Malicious Code in iOS App, Most Likely Injected during Windows OS Infection
An article published in MacWorld earlier today about an iPhone application labeled as malicious has raised a number of concerns among users. Upon Ars Technica’s request, we looked into the issue and here’s a run-down of what we found:
Sample MP3 header and metadata. Not related to this malicious incident.
Today, an iOS user noticed that the $2 game Simply Find It developed by Simply Game is detected as potentially malicious by Bitdefender Virus Scanner.
More specifically, the infected object – a MP3 file that ships along with the game, was detected as Trojan.JS.iframe.BKD, a specialized detection that deals with iFrames loading malicious content from compromised websites.
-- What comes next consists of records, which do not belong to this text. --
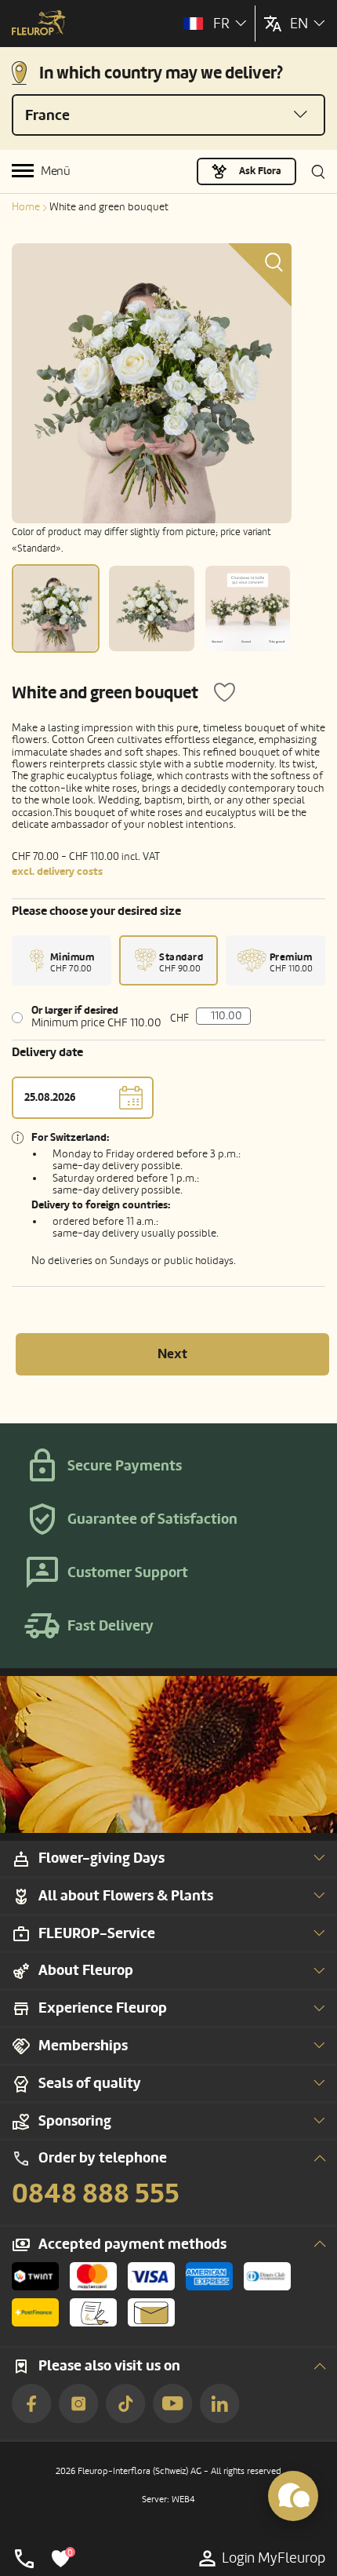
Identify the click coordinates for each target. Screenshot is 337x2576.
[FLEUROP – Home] (39, 24)
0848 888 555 (95, 2194)
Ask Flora (260, 171)
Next (172, 1354)
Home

A closer look on the MP3 file reveals that it contains an iFrame loading content from a website based in China (x.asom.cn), a known source for malware flagged accordingly by both browsers and antivirus solutions. We dug deeper into the issue, because infected MP3 files are rarely found in the wild and are highly particular to specific exploitation mechanisms.
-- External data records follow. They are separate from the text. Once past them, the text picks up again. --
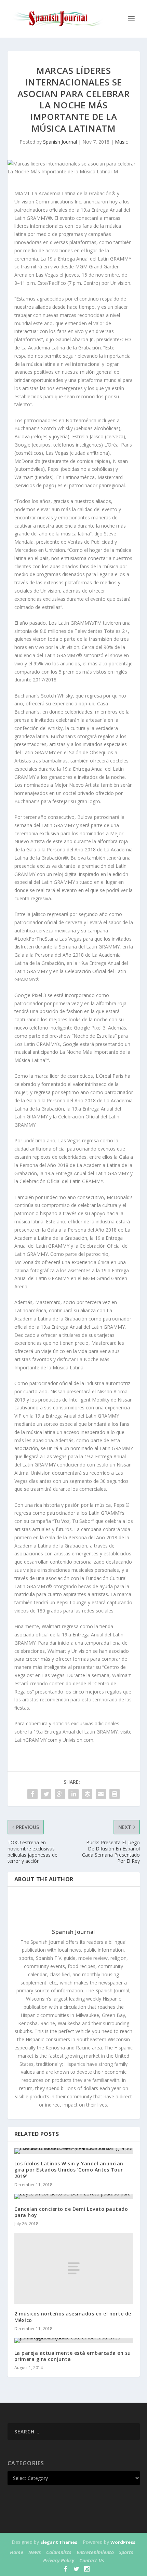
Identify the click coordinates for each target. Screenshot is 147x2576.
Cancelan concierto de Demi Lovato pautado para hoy (71, 2212)
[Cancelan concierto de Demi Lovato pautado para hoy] (73, 2196)
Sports (126, 2552)
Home (16, 2552)
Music (121, 141)
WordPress (122, 2542)
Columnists (58, 2552)
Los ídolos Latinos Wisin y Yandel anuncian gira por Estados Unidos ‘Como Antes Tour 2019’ (68, 2169)
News (34, 2552)
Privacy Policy (58, 2560)
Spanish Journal (60, 141)
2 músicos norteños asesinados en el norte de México (72, 2316)
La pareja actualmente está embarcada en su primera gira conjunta (72, 2356)
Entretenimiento (95, 2552)
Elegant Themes (58, 2542)
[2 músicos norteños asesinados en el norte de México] (73, 2268)
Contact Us (91, 2560)
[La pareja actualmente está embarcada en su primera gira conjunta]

We discovered that this particular iFrame has been injected by a number of families of malware designed for Windows, families which attempt to infect HTM or HTML files and load malicious code within these files. Sometimes, because of improper file type validations, these families of malware accidentally infect MP3 files. While the code itself is malicious placed in the right context (i.e. in a HTML document), it has no side effect when injected into the wrong file.
There is no known mechanism to date to exploit this behavior on users’ machines, and the file definitely does not pose any threat to the iOS uses. Most likely, the file came from an infected computer, where it has been inadvertently infected, and then was included in the final product – the game itself.
How about malware planted in multimedia files?
Contrary to general belief, multimedia (video and audio specifically) files can be used to deliver malware. This is the case of Trojan.Wimad, a piece of malware that has been around since 2008. It particularly affects ASF files (Windows Media Audio (.WMA) and Windows Media Video (.WMV)) files, which are designed to include a download link for the appropriate codec in case the system does not have it installed. By changing this link, cyber-crooks can deliver a piece of malware via the media player application, if it supports this feature.